[What is being asked]
Pick up the reflection on Mary Magdalene after its last sentence and keep writing it.

[Text under study]
--- START ---
Today is the feast day of Mary Magdalene. You might be saying, “Mary Magdalene? Wasn’t she possessed by demons? Wasn’t she a prostitute? Why would Christ appear to her anyway? Why does she get a feast day?”
There have been many moves throughout church history to strip Mary Magdalene of her importance. Many church teachings portray her as a prostitute, as mentally ill, or both. But I don't usually trust the ancient writers when it comes to their descriptions of emotional or sexual states, especially not when it comes to females. I can see that the ancient church had a vested interest in diminishing Mary Magdalene of her story and her power.
Modern folks in industrialized nations have a tendency to dismiss any story that's older than 15 minutes, but I find my brain returning to Mary Magdalene's story again and again. What happens once her time with Jesus is over? I suspect that the earliest followers weren't quite as committed to including women and other outcasts as Jesus was.
--- END ---
[Collected data]
--- START ---
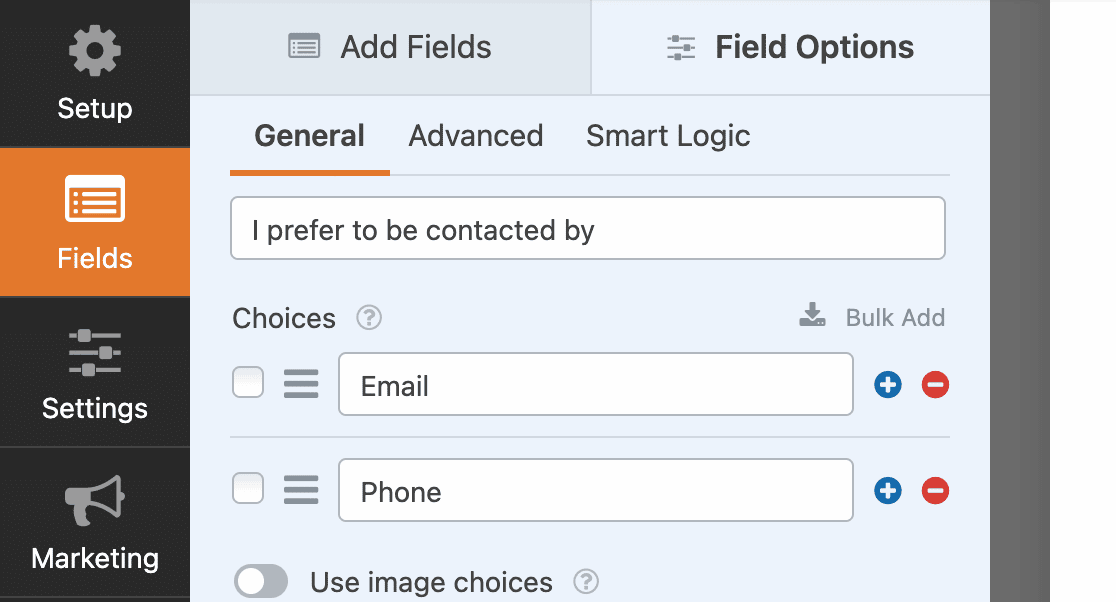Open the Advanced options tab
Screen dimensions: 1116x602
click(x=476, y=136)
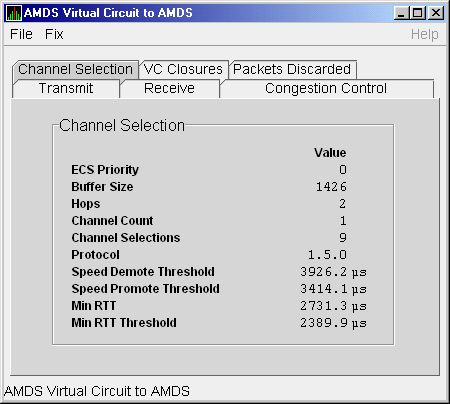This screenshot has height=404, width=450.
Task: Open the Receive tab
Action: click(169, 88)
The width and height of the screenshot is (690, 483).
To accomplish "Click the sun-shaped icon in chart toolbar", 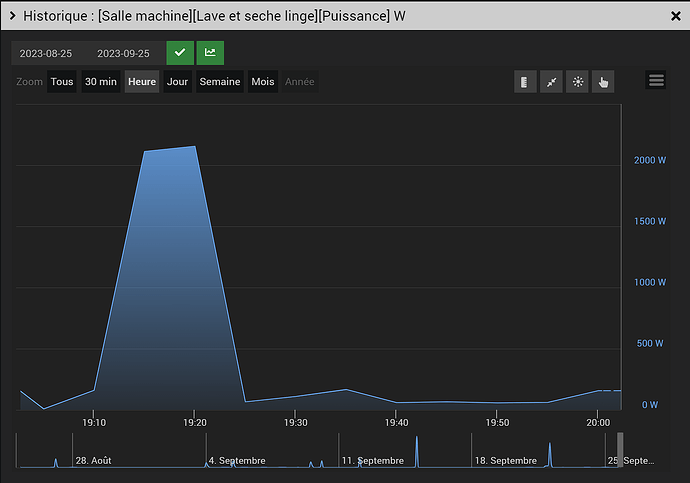I will (x=577, y=82).
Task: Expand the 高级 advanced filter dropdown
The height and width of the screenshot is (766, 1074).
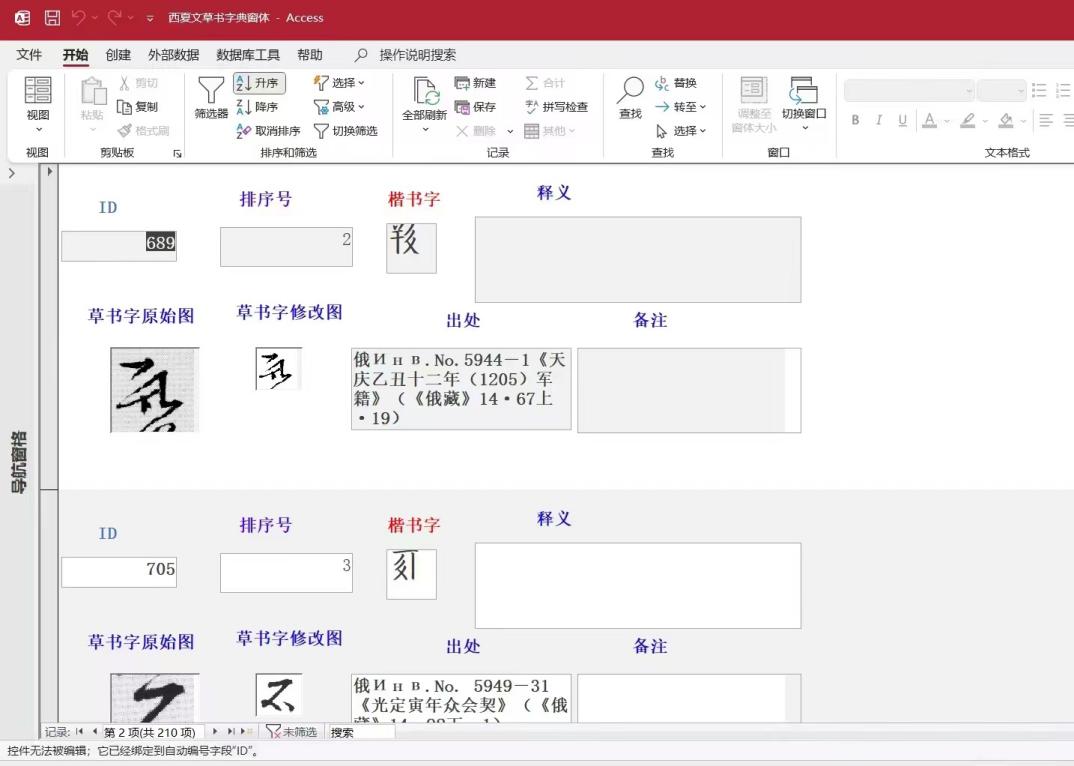Action: (x=339, y=107)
--- END ---
[Response to this exercise]
My younger self would have seen Mary Magdalene as healed--that story, over and done. My older self knows that it's never that easy. I wonder if she missed the demons, once Jesus cleaned them out of her. As anyone who has wrestled with modern demons knows, our demons are comfortable, which is why it’s often hard to let them go. I imagine Mary Magdalene, in the quiet of the night, having trouble sleeping, missing the hiss of the demon who told her she wasn’t good enough.
It’s strange company, the demons that we keep inside us, but it’s often better than the loneliness of no company.
I think of Mary Magdalene, as I imagine her: always ready to let go of the annoying demon of feminine expectations, but who wishes she could summon back the demon of compulsiveness. I imagine her finding it hard to get anything done without that devil driving her ever onward.
Or maybe that demon never really went far away. She's the first one to see the risen Jesus because something drives her to that garden--she has obligations to the dead body, and she must get to them. I understand the ancient customs surrounding the care of dead bodies, and I understand the laws regarding dead bodies and the Sabbath. But in one Gospel, it’s only Mary who is so deeply concerned about the body of Jesus. What drives her to the tomb?
In Mary’s reaction to the man she assumes is the gardener, I recognize my own demon of anxiety. I watch her ask a perfect stranger about the body of Jesus. I watch her throw all caution and decorum away, so desperate is she to complete this task, as if completing the task will restore the world to right order.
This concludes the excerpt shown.